==== Page text

His parents had left him alone at home when they went to vote.

The family believes guerrillas seized Amar, loaded him with explosives and sent him on his way to the polling place like a guided missile. But he apparently detonated the bomb before reaching the intended target, and no one else was injured.
There are two points besides the obvious depravity of those who would use such an innocent as a weapon. The first is that for once, the politically correct neologism of "differently-abled" may be just right.

It's been said that the mentally or physically handicapped have been truly blessed by God, that they are fuller in the gifts of the Spirit than those of us with all of our faculties. There's something to this, despite the old notion that the retarded were possessed by demons, or other dark, medieval notions. It can't be an accident that many, many of those who are unable to function in society are, nonetheless, described as "mostly happy, laughing and playing with the children."

This is not to claim that those with handicaps, mental or other, are, somehow, superior to those who are not. On the other hand, think of how difficult is sometimes is for any of us to just get through some of the things we must deal with as part of this life. Now, just imagine having to still go through with them, but without your full abilities.

========

■ **Try it**
Write out the commentary about Amar word for word, from "The family believes" to "else was injured.".

==== Record set

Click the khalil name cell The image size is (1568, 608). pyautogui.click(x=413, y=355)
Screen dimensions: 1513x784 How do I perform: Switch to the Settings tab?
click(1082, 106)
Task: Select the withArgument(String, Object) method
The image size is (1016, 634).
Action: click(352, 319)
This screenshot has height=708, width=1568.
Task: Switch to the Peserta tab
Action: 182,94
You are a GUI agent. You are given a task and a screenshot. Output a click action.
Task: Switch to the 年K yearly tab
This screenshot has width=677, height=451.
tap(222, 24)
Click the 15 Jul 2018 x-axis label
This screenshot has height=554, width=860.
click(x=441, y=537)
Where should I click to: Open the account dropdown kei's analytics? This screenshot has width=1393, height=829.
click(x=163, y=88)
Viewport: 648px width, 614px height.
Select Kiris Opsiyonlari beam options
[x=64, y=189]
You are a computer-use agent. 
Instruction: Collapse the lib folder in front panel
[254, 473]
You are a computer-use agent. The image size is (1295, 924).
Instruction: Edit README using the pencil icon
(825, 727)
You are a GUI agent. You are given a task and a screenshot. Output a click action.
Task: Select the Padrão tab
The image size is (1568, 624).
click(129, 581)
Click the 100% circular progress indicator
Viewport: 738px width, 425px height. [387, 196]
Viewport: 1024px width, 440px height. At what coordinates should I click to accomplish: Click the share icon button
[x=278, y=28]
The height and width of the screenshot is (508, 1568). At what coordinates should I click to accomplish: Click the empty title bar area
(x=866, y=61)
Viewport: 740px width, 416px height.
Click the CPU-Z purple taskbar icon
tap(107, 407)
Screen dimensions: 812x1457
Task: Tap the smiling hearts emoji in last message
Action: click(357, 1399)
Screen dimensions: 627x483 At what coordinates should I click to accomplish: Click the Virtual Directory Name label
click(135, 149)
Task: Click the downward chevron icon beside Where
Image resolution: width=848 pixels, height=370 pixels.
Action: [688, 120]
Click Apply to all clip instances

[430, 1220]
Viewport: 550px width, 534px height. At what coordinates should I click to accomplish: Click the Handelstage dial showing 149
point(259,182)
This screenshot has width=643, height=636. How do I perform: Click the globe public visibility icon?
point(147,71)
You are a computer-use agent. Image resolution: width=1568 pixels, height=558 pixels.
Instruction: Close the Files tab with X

========

■ **Your response**
The family believes guerrillas seized Amar, loaded him with explosives and sent him on his way to the polling place like a guided missile. But he apparently detonated the bomb before reaching the intended target, and no one else was injured.